I have an autoimmune disease called Ulcerative Colitis (or UC). UC is a chronic disease which means that once a person is diagnosed with it, they have it for life. Sometimes the symptoms go into remission for long periods of time, and sometimes flare-ups occur. Well, I was having a flare-up…in a big way. I was experiencing abdominal cramps and bloating and had to constantly use the bathroom. 

Except that there is no bathroom in the wilderness. I was miles away from flush toilets, running water, and the medication I desperately needed. I had to keep running off trail to find a private spot so I could dig a cat hole. And each day I went without medication, the symptoms got worse.

Three days later I emerged from the wilderness to the town of Sierra City, where I checked into a hotel with a private bathroom. It was heaven. And that was the end of my attempt to hike the PCT in 2017, at least for the time being.

My Journey with Ulcerative Colitis

My journey with Ulcerative Colitis began in 2014 after a vacation to Playa del Carmen in Mexico. After returning home, I came down with a case of traveler’s diarrhea that never seemed to go away. In fact, the symptoms got progressively worse. When I saw blood in my stool, I began to get worried and contacted my doctor.

Several months and a colonoscopy later, I finally had a diagnosis: Ulcerative Colitis. UC is a disease which causes chronic inflammation in the colon and rectum. It’s the same disease as Crohn’s, except Chron’s Disease persists throughout the entire digestive system. UC, on the other hand, is confined to the colon.

Thankfully, my case is relatively mild. Ulcerative Colitis is typically treatable with medication, although the medication differs depending on the person and severity. In my case, since the disease is primarily confined to the end of my colon, I take an anti-inflammatory medication that is targeted to the disease’s location. To put it in plainer terms, the medicine is administered via enema every night before I go to bed.
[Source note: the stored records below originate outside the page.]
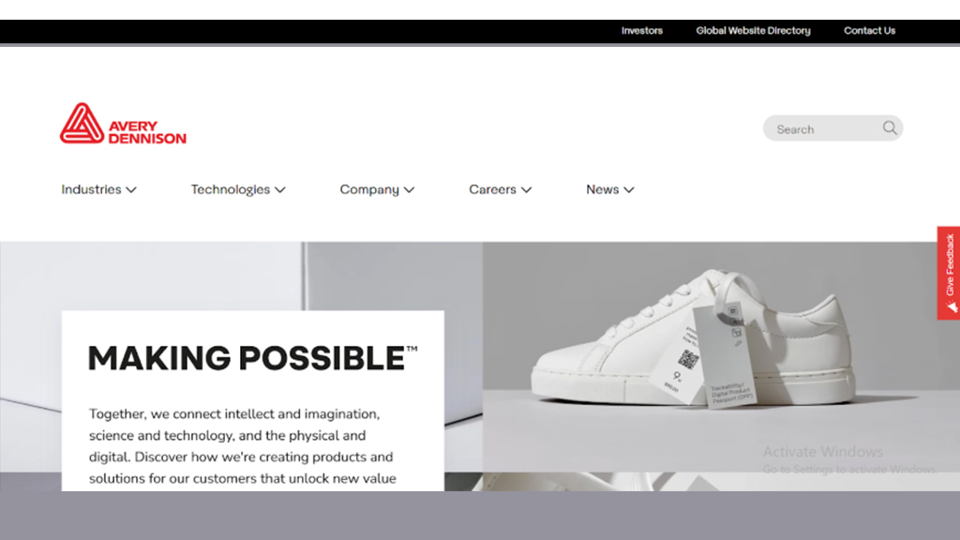960x540 pixels.
Task: Click the white sneaker hero image
Action: tap(692, 339)
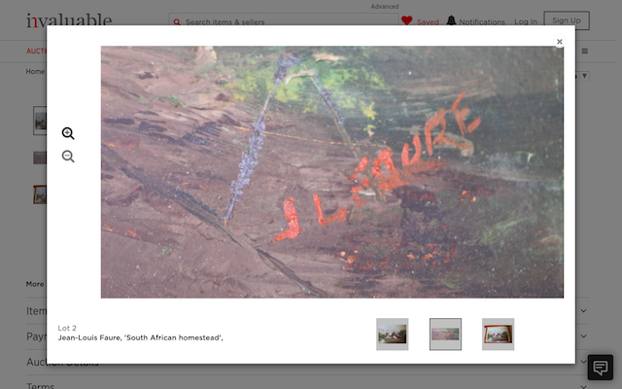Screen dimensions: 622x389
Task: Click the large signature image
Action: point(331,171)
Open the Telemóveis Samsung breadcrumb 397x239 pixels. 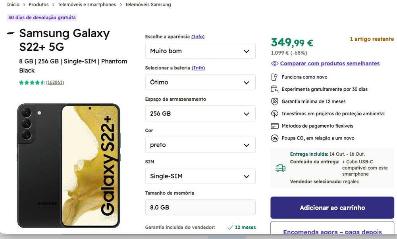pos(148,5)
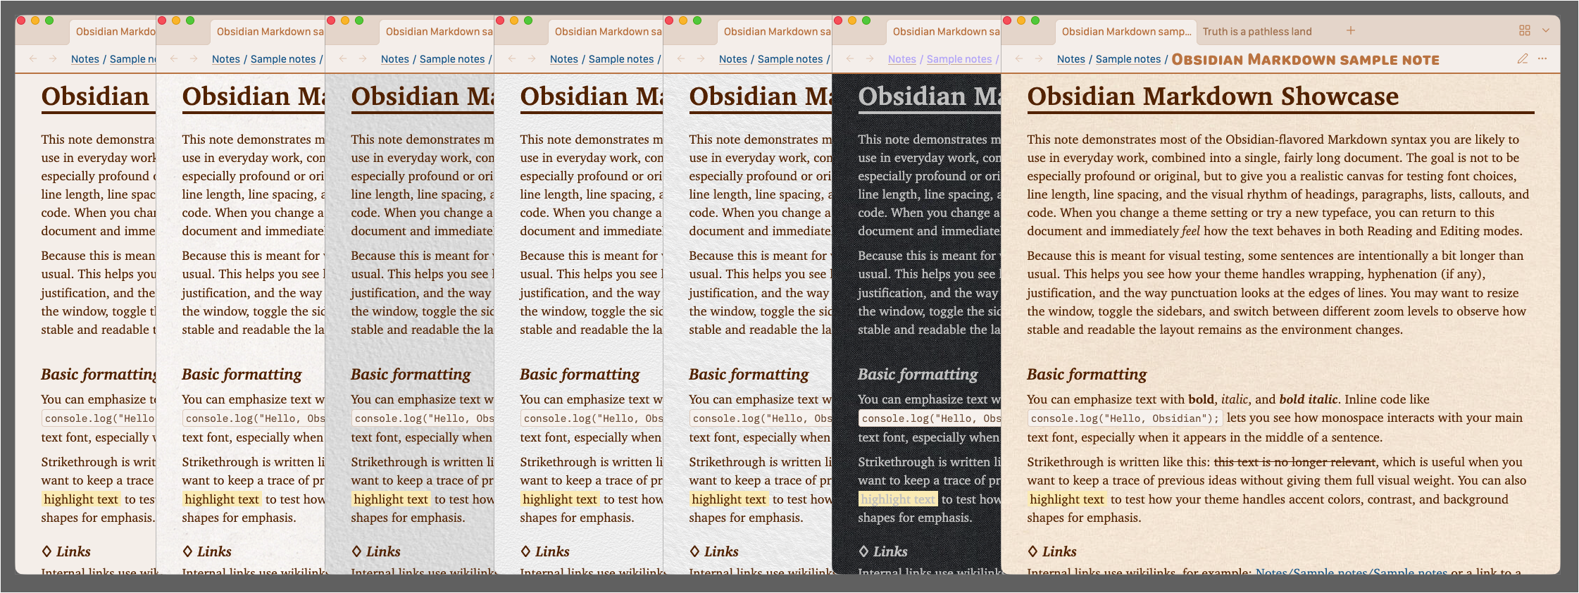Open the three-dots more options menu
Viewport: 1579px width, 593px height.
(x=1542, y=58)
I’m not going to lie. Putting an enema full of cold medicine into my butt every night before I go to bed – and then keeping it there all night – is not fun. I really struggled with it when I was first diagnosed 7 years ago. In the beginning, I only took the medicine when I had symptoms and then stopped as soon as my symptoms went away. But when the flare-ups came roaring back, worse than before, I learned to take the medicine for the full 3 months as prescribed by my doctor.

Ove the years, I’ve gotten used to taking enemas. It’s actually not so bad once I got used to it. Now that I know more about Ulcerative Colitis, I’m grateful to have medicine that treats my disease so effectively. Many people with UC are much worse off. Some have to take immune-suppressing drugs or biologics and others must have parts of their colon surgically removed.

Preparing to Hike the Pacific Crest Trail

Hiking the Pacific Crest Trail has long been a dream of mine. Stretching for over 2600 miles from Mexico to Canada, the PCT travels through high desert and alpine wilderness areas along the spine of the Sierra and Cascade Mountain ranges. Hikers who attempt to finish the entire trail in one season are called thru-hikers. This undertaking typically involves hiking an average of 20 miles a day, every day, for 5-6 months.

When I hiked the PCT, it wasn’t something that I took lightly. I prepared and researched and trained for years before embarking on my journey. I was obsessed with finishing the entire PCT in a single season and did everything I could to make that dream a reality. I bought ultra-light gear to minimize my pack weight, worked with a personal trainer, and prepared over 30 resupply boxes for my husband to ship me along the way.

I also checked in with my gastroenterologist because I was worried about hiking with Ulcerative Colitis. Back in 2017, I was still a relatively new Ulcerative Colitis patient. I was diagnosed with the disease in my late 30’s and had only experienced one flare-up at the time. In fact, I was secretly hoping that it had all been a fluke. After all, I hadn’t had any symptoms in over two years.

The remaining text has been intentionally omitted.